*** Opening of EXTRACTED INFORMATION ***

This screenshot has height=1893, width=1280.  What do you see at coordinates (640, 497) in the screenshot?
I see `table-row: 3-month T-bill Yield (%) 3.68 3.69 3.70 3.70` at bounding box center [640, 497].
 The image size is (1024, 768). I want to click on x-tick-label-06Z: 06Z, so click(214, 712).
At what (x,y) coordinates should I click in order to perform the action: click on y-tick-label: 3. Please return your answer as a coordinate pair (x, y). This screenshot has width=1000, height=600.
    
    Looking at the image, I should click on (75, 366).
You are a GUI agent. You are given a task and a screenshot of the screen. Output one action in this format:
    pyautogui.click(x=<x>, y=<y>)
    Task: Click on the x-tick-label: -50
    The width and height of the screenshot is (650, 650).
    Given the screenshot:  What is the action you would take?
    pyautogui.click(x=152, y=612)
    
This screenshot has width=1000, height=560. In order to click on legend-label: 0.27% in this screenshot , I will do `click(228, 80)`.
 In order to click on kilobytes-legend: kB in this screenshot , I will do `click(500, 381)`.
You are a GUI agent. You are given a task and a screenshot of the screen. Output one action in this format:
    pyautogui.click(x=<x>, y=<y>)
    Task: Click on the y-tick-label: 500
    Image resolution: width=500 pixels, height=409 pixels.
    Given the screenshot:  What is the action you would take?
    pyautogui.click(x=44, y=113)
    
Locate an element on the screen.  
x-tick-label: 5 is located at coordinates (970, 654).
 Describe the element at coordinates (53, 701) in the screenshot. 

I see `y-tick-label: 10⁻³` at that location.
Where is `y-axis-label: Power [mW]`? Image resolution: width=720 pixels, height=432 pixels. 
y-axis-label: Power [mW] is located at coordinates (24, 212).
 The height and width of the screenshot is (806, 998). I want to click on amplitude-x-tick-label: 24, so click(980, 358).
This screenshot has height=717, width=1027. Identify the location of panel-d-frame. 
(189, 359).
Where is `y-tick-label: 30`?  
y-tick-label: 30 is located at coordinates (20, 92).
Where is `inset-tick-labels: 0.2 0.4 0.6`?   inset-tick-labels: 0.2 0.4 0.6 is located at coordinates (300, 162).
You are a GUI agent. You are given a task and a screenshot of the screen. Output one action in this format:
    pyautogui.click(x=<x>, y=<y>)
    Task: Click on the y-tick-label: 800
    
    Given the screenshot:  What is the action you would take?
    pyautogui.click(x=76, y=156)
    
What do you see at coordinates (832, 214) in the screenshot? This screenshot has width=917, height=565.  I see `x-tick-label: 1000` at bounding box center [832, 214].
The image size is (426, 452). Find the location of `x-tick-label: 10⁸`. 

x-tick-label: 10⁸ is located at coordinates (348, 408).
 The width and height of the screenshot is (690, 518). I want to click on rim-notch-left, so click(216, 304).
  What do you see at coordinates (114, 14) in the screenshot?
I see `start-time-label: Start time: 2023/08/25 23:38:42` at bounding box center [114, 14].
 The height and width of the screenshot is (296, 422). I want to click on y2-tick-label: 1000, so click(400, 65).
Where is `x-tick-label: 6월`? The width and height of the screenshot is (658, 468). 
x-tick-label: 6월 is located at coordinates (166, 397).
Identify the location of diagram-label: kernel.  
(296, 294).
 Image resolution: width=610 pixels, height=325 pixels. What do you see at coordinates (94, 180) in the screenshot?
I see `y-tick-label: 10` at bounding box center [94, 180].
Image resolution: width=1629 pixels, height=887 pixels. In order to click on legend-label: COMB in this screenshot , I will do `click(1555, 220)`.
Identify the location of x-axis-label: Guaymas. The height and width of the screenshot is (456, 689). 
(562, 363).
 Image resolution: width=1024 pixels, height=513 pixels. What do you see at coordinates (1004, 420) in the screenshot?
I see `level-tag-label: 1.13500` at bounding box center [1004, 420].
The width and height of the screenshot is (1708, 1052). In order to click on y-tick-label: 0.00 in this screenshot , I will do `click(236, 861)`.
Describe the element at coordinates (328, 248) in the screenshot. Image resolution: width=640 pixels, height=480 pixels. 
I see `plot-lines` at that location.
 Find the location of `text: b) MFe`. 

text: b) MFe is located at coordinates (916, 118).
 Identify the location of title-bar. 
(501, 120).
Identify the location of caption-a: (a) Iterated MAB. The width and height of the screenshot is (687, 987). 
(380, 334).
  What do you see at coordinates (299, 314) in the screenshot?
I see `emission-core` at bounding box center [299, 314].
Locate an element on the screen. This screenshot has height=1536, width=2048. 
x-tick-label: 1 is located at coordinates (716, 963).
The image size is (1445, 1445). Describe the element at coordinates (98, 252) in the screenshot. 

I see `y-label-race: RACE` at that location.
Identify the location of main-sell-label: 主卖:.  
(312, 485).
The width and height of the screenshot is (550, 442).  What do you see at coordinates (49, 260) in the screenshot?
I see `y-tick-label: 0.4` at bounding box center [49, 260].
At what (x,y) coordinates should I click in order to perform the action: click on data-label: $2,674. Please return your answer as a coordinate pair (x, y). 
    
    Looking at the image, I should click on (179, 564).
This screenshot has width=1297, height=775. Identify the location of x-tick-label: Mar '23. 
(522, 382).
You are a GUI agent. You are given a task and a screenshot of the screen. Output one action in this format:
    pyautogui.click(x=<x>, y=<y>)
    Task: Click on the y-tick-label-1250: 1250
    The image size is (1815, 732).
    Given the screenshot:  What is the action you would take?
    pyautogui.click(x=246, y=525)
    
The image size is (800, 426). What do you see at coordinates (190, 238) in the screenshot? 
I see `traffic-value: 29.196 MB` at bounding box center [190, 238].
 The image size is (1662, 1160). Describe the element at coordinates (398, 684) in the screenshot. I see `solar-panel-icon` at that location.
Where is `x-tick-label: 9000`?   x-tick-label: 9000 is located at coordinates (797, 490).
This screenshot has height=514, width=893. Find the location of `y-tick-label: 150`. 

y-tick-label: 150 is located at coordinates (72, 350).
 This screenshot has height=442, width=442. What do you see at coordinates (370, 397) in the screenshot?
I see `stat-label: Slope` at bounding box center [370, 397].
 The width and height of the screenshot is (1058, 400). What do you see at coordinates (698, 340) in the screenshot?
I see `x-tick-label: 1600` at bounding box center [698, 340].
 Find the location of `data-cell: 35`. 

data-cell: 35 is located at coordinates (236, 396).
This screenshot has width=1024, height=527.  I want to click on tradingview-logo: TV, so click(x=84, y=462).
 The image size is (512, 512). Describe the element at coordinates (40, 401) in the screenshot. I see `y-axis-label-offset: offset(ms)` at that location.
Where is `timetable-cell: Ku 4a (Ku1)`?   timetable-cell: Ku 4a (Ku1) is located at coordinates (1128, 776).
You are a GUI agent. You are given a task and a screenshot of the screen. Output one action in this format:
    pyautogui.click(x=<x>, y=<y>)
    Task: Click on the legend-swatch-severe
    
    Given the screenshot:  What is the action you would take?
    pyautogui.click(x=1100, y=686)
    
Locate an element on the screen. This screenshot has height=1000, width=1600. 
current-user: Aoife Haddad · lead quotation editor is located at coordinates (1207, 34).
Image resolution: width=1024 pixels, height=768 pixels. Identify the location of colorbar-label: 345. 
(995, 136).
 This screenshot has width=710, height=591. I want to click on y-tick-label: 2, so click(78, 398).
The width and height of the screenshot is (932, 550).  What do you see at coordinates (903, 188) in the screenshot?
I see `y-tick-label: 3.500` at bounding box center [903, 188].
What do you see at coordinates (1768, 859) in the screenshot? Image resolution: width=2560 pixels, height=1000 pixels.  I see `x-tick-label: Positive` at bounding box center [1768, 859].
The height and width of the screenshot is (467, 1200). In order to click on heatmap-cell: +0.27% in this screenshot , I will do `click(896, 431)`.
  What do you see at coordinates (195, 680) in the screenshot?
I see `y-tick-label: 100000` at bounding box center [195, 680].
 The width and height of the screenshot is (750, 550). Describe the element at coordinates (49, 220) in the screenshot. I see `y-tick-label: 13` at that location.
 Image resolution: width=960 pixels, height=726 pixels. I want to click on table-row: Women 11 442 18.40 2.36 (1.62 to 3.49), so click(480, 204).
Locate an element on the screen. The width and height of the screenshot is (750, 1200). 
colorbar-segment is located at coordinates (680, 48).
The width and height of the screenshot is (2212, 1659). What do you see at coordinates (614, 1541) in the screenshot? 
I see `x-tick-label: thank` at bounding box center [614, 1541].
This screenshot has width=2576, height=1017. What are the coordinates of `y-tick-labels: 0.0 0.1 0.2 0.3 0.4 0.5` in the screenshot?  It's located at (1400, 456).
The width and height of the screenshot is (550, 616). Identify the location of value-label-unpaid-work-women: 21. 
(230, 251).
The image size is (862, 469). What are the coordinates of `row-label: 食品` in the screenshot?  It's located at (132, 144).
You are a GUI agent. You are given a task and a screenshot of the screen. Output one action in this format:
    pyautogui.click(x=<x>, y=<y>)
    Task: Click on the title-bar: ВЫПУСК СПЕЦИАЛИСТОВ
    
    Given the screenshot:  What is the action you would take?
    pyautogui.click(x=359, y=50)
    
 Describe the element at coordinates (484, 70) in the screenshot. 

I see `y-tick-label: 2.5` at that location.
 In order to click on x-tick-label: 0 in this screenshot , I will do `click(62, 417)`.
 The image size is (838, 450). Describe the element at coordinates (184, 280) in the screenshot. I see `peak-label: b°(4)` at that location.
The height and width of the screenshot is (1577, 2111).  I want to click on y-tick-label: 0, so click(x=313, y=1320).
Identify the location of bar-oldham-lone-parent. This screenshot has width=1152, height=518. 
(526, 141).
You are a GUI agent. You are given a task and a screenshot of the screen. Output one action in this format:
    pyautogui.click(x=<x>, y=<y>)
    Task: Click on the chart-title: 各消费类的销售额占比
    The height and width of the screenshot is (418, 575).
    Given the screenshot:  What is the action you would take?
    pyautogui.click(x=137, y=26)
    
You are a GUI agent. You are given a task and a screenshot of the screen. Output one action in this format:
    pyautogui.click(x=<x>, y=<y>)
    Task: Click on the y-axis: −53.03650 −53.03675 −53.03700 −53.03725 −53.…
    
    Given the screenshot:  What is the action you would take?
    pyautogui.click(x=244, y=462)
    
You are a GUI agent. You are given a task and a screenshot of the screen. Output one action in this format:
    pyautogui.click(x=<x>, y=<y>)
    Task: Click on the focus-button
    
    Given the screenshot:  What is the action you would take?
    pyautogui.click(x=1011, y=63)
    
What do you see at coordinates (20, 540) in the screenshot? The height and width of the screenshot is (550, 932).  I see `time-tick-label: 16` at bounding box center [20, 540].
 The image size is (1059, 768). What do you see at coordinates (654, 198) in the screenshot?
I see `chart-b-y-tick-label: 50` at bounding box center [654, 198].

*** Close of EXTRACTED INFORMATION ***

Extract the lines that start with the line containing "This screenshot has height=717, width=1027." and continue through the line containing "y-tick-label: 30 is", including both of those lines, and reproduce them without any changes.

WRITTEN REPLY:
This screenshot has height=717, width=1027. Identify the location of panel-d-frame. 
(189, 359).
Where is `y-tick-label: 30`?  
y-tick-label: 30 is located at coordinates (20, 92).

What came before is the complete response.